**THE PROBLEM**
Write out, from the entries below, exactly the lines that run between the lines holding "Solver (190, 1363)" and "دانلود بازی های", inclusive, and stop there.

==== DATA

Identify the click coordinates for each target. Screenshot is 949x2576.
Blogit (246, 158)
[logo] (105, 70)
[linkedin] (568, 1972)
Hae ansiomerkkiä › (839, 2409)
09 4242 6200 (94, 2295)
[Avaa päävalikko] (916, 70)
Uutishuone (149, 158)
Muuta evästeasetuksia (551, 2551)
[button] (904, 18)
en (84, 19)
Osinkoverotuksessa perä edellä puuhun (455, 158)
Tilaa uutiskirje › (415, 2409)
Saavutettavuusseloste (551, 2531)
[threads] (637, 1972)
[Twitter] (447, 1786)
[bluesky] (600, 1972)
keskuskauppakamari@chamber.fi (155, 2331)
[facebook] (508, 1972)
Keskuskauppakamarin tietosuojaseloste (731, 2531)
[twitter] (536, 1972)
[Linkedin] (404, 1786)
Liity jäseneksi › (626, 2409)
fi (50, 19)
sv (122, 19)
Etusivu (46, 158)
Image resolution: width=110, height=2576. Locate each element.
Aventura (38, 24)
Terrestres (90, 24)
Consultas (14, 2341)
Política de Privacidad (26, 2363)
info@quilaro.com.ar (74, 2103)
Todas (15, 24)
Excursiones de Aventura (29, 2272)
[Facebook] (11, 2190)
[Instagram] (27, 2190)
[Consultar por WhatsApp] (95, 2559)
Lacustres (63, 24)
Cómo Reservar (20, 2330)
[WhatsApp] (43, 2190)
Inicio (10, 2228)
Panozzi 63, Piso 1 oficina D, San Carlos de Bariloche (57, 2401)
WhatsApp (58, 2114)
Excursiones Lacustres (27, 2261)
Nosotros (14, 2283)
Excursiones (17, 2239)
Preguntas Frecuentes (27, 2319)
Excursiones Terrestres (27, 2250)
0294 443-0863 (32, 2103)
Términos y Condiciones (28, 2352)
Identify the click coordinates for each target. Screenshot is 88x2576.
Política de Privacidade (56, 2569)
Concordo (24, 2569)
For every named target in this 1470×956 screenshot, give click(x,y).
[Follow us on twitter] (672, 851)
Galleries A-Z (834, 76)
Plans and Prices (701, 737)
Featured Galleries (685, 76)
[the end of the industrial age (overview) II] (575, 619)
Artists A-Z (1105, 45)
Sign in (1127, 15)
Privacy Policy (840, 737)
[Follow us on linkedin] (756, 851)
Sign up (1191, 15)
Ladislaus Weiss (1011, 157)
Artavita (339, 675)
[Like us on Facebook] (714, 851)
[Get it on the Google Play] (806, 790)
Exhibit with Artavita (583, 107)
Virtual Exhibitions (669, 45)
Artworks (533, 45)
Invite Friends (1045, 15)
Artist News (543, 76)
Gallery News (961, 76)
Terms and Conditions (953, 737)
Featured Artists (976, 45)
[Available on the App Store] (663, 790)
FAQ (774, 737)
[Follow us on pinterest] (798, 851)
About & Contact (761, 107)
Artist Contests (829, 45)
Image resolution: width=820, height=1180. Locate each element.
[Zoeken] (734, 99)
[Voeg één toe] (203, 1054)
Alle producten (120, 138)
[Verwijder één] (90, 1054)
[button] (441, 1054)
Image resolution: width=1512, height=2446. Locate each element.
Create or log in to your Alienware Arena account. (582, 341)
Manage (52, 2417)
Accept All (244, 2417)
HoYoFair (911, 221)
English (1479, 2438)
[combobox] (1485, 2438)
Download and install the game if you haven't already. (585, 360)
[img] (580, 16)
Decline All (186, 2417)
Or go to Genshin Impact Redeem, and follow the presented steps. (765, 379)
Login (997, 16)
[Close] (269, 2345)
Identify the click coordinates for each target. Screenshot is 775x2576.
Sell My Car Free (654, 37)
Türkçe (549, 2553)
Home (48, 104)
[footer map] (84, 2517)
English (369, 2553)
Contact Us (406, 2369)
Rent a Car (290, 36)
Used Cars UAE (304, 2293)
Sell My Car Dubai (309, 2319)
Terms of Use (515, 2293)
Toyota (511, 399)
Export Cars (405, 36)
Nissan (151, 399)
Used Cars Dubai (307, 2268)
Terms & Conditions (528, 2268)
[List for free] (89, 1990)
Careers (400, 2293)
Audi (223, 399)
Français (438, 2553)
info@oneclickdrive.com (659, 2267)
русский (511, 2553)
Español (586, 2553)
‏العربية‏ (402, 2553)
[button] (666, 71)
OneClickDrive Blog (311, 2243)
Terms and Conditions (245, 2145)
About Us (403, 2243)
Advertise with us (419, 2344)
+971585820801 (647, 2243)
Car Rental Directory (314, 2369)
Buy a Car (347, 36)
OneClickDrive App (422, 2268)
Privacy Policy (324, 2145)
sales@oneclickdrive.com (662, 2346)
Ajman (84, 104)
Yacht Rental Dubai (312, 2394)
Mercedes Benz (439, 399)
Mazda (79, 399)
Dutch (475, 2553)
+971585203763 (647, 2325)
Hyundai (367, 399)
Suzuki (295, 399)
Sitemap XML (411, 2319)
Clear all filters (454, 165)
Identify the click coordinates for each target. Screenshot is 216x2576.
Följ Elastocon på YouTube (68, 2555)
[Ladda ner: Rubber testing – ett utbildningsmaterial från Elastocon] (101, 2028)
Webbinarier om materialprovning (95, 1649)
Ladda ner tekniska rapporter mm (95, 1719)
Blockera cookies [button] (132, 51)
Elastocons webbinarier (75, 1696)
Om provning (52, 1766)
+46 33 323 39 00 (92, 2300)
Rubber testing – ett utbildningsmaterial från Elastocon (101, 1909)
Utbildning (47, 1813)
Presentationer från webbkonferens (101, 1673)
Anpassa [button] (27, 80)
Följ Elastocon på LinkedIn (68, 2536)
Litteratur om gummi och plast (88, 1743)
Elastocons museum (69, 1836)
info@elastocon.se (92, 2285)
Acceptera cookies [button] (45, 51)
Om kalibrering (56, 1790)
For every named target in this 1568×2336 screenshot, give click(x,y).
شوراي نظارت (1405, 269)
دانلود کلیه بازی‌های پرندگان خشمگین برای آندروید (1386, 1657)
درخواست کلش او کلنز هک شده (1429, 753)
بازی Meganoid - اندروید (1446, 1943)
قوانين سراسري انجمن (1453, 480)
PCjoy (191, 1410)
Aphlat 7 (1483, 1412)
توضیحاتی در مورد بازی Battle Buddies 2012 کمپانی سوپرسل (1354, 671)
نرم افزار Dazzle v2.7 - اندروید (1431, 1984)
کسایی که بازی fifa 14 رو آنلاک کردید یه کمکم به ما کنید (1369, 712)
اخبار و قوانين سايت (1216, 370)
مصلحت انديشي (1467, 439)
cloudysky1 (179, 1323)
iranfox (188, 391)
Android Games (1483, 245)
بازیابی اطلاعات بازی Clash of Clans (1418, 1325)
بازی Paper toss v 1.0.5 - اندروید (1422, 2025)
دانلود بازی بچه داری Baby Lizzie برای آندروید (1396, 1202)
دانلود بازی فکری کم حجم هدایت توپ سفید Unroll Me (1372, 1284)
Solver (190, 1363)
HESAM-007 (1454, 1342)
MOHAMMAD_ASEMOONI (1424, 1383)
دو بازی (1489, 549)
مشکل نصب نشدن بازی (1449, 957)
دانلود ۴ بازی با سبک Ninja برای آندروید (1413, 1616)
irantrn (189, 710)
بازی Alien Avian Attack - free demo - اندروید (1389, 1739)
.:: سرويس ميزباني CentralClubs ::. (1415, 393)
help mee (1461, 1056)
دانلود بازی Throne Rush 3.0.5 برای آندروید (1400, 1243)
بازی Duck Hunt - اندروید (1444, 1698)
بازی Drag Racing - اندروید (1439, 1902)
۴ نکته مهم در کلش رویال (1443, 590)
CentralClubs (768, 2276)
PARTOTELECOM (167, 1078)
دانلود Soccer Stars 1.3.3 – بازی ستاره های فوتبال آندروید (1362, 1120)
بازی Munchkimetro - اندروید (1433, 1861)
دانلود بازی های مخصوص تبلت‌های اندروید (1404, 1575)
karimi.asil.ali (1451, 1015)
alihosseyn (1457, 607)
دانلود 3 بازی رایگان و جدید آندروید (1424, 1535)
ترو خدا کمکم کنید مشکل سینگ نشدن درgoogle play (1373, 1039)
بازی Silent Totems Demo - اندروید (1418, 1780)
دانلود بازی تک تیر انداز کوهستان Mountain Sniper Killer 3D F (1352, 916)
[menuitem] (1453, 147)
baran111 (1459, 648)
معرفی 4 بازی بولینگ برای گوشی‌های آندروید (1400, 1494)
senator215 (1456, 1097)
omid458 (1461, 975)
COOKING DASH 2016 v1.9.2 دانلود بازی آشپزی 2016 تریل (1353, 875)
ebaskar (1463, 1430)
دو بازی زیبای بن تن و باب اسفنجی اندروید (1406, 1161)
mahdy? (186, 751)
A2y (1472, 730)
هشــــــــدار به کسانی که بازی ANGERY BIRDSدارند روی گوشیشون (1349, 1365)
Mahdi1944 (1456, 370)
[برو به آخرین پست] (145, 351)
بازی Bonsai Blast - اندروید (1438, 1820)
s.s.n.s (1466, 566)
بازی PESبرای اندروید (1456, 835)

========

**EXERCISE ANSWER**
Solver (190, 1363)
HESAM-007 (1454, 1342)
MOHAMMAD_ASEMOONI (1424, 1383)
دو بازی (1489, 549)
مشکل نصب نشدن بازی (1449, 957)
دانلود ۴ بازی با سبک Ninja برای آندروید (1413, 1616)
irantrn (189, 710)
بازی Alien Avian Attack - free demo - اندروید (1389, 1739)
.:: سرويس ميزباني CentralClubs ::. (1415, 393)
help mee (1461, 1056)
دانلود بازی Throne Rush 3.0.5 برای آندروید (1400, 1243)
بازی Duck Hunt - اندروید (1444, 1698)
بازی Drag Racing - اندروید (1439, 1902)
۴ نکته مهم در کلش رویال (1443, 590)
CentralClubs (768, 2276)
PARTOTELECOM (167, 1078)
دانلود Soccer Stars 1.3.3 – بازی ستاره های فوتبال آندروید (1362, 1120)
بازی Munchkimetro - اندروید (1433, 1861)
دانلود بازی های مخصوص تبلت‌های اندروید (1404, 1575)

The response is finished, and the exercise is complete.